What sustains a country is not necessarily the nature of the state and its military but the social institutions that have been developed over centuries of evolution. Everyone knows that after independence, politics-particularly the devious nature of it- has ruined Sri Lanka. What sustains the country's integrity is the deep-rooted value system being subscribed by a substantial population belonging to different ethnic communities. Not by the racists who advocate the hegemony of one ethnicity over the others.

Strangely, it is this very same value system, particularly aspects of it such as tolerance, otherworldly orientation, altruism, simplicity, and compassion has paved the way for adversarial politics and its sustenance. In the case of Sinhala-Buddhists, this is very visible. When the elderly, the young and middle-aged meditate and observe sil on temple grounds on poya days their lives are governed by the values described above. This system has allowed the political class/families to continue to plunder the society of its wealth, move abroad and live happy lives (in the short run) while the masses are struggling to eke out a meagre living. This has been the case in the past also. The story of Sri Lanka is not different from the stories of other developing countries where the monies allocated by neo-liberal global economic agencies are at the centre of power politics and crony capitalism.

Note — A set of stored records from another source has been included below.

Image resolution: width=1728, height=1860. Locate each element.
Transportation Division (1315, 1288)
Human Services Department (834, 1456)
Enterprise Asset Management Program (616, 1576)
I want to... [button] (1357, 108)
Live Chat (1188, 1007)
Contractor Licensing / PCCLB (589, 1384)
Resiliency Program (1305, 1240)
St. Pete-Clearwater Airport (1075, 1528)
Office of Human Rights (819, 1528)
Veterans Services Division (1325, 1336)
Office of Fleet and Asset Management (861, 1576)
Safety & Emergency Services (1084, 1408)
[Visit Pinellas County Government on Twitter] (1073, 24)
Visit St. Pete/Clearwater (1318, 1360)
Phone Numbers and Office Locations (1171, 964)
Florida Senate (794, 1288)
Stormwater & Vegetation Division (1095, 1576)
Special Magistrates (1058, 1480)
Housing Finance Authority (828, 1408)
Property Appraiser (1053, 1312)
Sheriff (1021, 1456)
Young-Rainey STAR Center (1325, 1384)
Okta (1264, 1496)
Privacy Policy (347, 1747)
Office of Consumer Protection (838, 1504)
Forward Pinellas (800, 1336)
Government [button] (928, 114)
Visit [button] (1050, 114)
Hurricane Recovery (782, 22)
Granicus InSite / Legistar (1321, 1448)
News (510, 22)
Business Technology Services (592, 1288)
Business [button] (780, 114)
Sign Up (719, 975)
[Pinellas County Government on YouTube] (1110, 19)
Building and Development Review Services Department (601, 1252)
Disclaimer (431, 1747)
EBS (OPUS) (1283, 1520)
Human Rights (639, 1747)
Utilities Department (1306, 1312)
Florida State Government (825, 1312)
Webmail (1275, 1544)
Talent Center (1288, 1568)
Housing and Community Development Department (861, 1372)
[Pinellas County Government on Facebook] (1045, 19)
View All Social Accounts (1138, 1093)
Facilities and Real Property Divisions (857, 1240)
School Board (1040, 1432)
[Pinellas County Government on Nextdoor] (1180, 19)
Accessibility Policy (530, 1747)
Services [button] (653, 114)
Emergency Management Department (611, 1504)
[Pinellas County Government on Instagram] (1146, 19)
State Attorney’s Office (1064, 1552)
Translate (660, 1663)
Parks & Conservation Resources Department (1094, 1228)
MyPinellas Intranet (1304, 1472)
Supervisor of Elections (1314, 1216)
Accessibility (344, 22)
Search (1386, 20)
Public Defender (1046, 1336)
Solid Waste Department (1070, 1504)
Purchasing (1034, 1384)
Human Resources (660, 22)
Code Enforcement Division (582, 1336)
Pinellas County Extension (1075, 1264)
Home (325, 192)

The deep value system that lends to inter-ethnic harmony and sharing that has been developed over centuries of co-existence sustains the societies in the face of colonisation and now globalization. Examples of such co-existence and sharing are visible in many spheres of life within the country and in the Sri Lankan diaspora. Those who are concerned about the welfare of the people, human and civic rights, and democracy in countries such as Sri Lanka, and Burma need to focus attention on these deep value structures and how to strengthen their validity at times of conflict, without letting the politicians exploit them for narrow power political ends.

Dr. Siri Gamage, Senior Lecturer, Contextual Studies & Education School of Education, Faculty of Education, Health and Professional Studies, University of New England, Armidale NSW, Australia 2351.